Use the Reply-to: address field if you want replies sent to an alternate domain.

This was a couple of years ago, before SPAM got completely out of hand. It essentially made working from home impossible. You had to either tunnel your SMTP traffic to the office (easy for me but not for everyone) or use an obviously non-work email address as the From: address. Of course you could also buy higher-priced business services from Verizon that would allow you to do what you wanted. The policy had everything to do with revenue enhancement and nothing to do with network protection.

agrater Dec 26, 2004 11:40 am

Terms of Service
 
What usually happens is that when you sign up you agree to the TOS. The TOS will include some legal mumbo-jumbo that says you also agree to any future change in the TOS. In other words, you unilaterally agree to anything except maybe your first-born child (second-born is usually OK, though).

cordelli Dec 26, 2004 12:04 pm

One of the PC magazines recommended the anti spam system at Couldmark.com, the cloudmark safety bar last month. I'm in day 28 of a thirty day free trial, its' the first system that I've tried that I'll actually pay to use once the free trial is up. Doesn't catch all of it, but it does something no other system I've tried has done, every thing it catches (and it's catching like 85 to 90% of it now) is spam, it hasn't caught a single legitimate e-mail after it's first two or three days of training.

SBC, my ISP, one day decided that anything coming from Namesecure, a domain registrar, including any mail forwarded by them, was spam. I fought with them for weeks, Namesecure fought with them for weeks, and they refused to allow any of the mail through. The issue, for me, was that's where cordelli.com is located, so any mails sent to cordelli.com were sent to my sbc box from namesecure. They wouldn't back down, because some people were using namesecure to send spam.

My alternative was to get another mailbox from there. Any ISP will make a decision as they see fit, without warning, blocking something because somebody feels it's for the "good" of everybody. SCB could just as easily have blocked only the offending people, but they were way too lazy to do that, they just shut it all down.
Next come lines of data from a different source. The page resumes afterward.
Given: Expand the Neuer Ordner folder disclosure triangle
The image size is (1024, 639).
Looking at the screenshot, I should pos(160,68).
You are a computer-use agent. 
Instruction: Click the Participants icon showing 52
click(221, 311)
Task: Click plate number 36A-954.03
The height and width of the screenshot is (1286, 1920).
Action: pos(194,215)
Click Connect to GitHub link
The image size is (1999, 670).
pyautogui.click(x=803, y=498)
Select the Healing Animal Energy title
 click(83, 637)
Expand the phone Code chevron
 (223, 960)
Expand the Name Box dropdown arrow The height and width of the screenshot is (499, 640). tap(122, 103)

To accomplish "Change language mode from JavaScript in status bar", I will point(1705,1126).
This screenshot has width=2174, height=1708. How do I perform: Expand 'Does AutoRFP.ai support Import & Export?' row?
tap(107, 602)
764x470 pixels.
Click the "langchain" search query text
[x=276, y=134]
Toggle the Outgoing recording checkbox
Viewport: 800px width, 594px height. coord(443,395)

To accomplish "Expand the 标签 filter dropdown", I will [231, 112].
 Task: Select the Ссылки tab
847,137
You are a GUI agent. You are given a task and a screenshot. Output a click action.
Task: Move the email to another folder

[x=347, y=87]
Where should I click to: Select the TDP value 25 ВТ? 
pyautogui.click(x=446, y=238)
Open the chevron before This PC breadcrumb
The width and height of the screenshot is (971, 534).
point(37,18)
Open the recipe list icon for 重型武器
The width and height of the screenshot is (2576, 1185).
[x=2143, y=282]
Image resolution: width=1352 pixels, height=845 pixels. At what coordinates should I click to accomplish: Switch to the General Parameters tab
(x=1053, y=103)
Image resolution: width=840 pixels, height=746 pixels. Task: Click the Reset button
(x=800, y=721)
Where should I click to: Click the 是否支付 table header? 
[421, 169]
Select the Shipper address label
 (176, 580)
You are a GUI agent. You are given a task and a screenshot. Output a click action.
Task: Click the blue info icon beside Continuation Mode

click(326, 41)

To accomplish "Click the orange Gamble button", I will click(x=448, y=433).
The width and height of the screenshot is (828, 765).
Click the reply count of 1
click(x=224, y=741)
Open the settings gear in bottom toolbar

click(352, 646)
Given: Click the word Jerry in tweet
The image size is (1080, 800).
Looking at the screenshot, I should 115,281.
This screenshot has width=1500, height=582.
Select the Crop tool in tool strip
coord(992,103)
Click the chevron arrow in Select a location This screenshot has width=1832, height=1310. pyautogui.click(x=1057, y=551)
Everybody needs to have a backup plan in place, because sooner or later, it will happen to you too, your ISP will just feel someplace that sends you mail all the time is not somebody they want to let through anymore.

KosraeTV Dec 26, 2004 3:02 pm


Originally Posted by Teacher49
I have downloaded Mailwasher, and will give it a try over time to see if it lowers my spam count.

Well, play with it, Mailwasher you teach, you mark the emails as blacklist or friend, it can learn itself but I was kind of like you and like to review email headers as I just am not sure due to my work. So you can review the headers and some of the email but it won't download off the server, then mark the email as blacklist so it will always be blacklisted or friend (so it is always allowed through). You can then process the mail so all blacklisted emails are deleted automatically or upon command (I use by command usually but they can do it automatically). The blacklisted emails can be bounced back to the sender so your sending the email back to them as invalid email address and hopefully they'll take you off their email hit list after some attempts. Generally it works for me. I think I've built up a list of over 10,000 blacklisted email addresses.

I hope it works for you or if it doesn't I hope you find something that does.

Xyzzy Dec 26, 2004 5:03 pm


Originally Posted by KosraeTV
I think I've built up a list of over 10,000 blacklisted email addresses.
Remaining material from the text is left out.